== Prompt ==
Two lines in the data below mark the range: the one with "Task: Remove the Français language tag" and the one with "Given: Sort table by ROW column header". Return both, along with every line between them, exactly.

Start of Block

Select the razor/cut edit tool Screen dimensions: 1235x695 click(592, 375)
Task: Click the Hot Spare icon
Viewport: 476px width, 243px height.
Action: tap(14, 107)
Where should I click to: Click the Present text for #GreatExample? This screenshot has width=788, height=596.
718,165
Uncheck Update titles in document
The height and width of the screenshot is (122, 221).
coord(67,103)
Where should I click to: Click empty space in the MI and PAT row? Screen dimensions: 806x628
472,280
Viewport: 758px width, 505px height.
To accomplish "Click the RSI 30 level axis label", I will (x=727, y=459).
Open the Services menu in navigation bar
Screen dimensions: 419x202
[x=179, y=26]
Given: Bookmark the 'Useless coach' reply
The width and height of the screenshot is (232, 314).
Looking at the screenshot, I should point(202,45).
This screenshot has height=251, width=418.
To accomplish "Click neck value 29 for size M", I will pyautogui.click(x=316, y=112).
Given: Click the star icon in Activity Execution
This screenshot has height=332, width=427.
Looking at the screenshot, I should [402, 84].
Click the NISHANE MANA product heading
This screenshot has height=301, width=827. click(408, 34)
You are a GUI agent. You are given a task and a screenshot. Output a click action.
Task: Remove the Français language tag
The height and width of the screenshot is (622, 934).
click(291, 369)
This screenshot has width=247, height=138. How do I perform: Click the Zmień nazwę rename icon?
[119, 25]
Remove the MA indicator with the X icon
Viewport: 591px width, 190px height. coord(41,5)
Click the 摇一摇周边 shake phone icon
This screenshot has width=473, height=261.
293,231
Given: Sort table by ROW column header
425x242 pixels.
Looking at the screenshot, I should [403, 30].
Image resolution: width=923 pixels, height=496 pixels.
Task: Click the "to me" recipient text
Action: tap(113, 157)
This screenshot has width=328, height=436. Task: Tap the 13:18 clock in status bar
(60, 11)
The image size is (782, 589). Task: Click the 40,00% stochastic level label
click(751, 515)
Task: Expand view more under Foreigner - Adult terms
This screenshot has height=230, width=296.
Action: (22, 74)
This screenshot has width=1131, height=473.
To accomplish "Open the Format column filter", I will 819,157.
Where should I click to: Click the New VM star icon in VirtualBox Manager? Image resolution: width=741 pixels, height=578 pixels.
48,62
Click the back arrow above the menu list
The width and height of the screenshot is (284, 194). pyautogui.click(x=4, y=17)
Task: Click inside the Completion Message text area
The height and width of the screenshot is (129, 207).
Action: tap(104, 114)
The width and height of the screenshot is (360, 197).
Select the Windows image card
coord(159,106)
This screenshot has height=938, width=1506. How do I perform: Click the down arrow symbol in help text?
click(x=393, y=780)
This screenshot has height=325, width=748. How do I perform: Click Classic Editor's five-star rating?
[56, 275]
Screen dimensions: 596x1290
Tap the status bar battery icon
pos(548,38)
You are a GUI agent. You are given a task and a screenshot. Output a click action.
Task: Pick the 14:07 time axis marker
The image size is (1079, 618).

End of Block

== Written reply ==
Task: Remove the Français language tag
The height and width of the screenshot is (622, 934).
click(291, 369)
This screenshot has width=247, height=138. How do I perform: Click the Zmień nazwę rename icon?
[119, 25]
Remove the MA indicator with the X icon
Viewport: 591px width, 190px height. coord(41,5)
Click the 摇一摇周边 shake phone icon
This screenshot has width=473, height=261.
293,231
Given: Sort table by ROW column header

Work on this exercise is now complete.